[[ Provided entries open ]]
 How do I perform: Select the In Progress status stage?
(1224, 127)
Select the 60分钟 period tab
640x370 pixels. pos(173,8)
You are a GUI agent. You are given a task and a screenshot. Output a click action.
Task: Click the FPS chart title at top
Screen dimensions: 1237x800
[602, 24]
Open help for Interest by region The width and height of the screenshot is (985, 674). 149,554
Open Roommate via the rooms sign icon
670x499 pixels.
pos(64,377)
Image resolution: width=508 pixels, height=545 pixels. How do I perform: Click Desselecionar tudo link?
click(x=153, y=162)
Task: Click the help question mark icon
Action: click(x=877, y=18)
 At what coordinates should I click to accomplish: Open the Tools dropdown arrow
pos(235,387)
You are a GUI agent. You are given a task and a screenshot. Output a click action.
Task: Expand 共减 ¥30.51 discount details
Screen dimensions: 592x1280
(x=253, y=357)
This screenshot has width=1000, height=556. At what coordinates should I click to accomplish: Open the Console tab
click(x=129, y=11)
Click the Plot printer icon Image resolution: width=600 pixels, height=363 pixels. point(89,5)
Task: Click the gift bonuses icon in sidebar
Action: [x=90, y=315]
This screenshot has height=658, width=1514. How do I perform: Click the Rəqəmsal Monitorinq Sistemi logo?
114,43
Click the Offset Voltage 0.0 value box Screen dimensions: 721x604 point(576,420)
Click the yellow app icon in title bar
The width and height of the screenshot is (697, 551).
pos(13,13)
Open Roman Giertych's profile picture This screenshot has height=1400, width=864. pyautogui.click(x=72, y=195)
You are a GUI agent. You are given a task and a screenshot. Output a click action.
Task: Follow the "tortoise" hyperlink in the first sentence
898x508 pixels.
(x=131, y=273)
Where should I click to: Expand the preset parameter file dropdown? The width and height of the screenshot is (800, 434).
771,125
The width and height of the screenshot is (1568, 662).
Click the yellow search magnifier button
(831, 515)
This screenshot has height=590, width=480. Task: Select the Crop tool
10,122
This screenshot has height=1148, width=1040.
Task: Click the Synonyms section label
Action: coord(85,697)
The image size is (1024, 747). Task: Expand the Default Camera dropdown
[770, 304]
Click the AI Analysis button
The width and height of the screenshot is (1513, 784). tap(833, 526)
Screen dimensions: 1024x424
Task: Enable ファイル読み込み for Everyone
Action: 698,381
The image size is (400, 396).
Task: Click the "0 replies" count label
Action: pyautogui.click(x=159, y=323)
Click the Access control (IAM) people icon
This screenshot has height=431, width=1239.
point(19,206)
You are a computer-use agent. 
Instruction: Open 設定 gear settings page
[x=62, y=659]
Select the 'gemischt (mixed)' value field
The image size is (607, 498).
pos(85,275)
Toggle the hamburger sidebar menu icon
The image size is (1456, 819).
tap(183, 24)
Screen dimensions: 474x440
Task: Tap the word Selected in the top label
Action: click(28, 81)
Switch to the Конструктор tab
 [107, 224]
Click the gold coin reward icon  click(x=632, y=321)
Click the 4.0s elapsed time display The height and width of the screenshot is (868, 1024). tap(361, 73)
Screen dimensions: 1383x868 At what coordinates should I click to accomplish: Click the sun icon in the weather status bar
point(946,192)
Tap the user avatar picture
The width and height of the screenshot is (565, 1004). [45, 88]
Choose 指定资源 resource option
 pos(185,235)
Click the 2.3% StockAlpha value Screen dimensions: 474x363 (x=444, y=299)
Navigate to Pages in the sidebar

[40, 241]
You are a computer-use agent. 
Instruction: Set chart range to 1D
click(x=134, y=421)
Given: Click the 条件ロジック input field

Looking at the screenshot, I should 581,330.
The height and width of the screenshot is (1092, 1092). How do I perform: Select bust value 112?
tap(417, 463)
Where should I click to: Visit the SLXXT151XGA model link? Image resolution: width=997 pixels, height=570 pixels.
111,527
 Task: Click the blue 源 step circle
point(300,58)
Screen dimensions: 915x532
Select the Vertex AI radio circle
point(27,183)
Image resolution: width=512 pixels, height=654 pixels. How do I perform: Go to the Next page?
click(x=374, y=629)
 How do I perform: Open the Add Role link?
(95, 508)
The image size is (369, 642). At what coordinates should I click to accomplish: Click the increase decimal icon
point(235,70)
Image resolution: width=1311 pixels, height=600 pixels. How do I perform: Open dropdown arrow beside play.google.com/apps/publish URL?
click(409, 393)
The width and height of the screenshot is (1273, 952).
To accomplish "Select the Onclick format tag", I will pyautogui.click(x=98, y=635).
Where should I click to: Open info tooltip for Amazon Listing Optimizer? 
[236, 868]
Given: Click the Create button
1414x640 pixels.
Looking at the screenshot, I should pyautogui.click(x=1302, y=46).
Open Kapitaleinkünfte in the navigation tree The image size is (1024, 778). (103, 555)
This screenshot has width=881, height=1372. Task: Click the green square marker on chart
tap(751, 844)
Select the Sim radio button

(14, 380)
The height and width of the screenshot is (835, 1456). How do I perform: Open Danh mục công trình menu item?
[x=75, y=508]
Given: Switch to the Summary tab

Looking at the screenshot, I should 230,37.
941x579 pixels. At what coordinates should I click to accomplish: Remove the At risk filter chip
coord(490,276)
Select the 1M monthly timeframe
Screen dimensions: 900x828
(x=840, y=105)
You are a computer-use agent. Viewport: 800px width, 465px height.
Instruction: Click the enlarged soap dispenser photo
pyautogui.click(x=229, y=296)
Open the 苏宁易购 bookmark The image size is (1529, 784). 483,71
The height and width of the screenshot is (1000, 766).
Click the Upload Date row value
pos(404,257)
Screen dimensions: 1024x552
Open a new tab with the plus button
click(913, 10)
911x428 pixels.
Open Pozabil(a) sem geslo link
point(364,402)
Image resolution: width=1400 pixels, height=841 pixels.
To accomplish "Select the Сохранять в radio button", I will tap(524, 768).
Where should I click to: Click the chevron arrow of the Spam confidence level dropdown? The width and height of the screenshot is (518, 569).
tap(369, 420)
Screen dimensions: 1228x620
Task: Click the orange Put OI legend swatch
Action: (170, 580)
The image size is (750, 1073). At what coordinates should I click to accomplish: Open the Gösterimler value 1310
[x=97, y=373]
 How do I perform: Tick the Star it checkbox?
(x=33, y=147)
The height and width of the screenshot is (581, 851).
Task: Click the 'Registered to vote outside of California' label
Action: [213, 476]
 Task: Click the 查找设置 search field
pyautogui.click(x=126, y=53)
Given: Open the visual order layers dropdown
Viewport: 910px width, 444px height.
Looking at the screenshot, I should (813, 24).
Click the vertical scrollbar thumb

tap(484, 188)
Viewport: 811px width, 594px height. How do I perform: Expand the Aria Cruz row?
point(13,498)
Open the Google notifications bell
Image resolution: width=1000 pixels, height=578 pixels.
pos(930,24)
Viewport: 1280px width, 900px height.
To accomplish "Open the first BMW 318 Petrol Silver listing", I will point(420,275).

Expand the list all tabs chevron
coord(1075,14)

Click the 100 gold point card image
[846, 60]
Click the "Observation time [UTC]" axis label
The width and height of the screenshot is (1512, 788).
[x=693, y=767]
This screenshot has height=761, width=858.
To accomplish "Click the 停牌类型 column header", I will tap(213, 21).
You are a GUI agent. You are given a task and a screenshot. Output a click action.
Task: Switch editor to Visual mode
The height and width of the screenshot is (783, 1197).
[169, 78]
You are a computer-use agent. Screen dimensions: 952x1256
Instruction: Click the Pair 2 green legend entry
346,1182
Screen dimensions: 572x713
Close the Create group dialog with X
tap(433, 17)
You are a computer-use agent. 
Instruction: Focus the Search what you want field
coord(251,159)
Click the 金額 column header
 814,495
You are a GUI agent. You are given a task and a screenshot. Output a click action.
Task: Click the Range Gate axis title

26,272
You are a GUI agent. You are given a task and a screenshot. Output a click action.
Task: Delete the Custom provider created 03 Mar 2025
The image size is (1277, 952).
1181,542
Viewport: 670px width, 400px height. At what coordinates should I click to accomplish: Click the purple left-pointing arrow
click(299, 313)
[[ Provided entries closed ]]
Nothing beyond the lines from the start of the entries through the line with "Task: Click the FPS chart title at top" should appear. Repeat those lines exactly, both ends included.

 How do I perform: Select the In Progress status stage?
(1224, 127)
Select the 60分钟 period tab
640x370 pixels. pos(173,8)
You are a GUI agent. You are given a task and a screenshot. Output a click action.
Task: Click the FPS chart title at top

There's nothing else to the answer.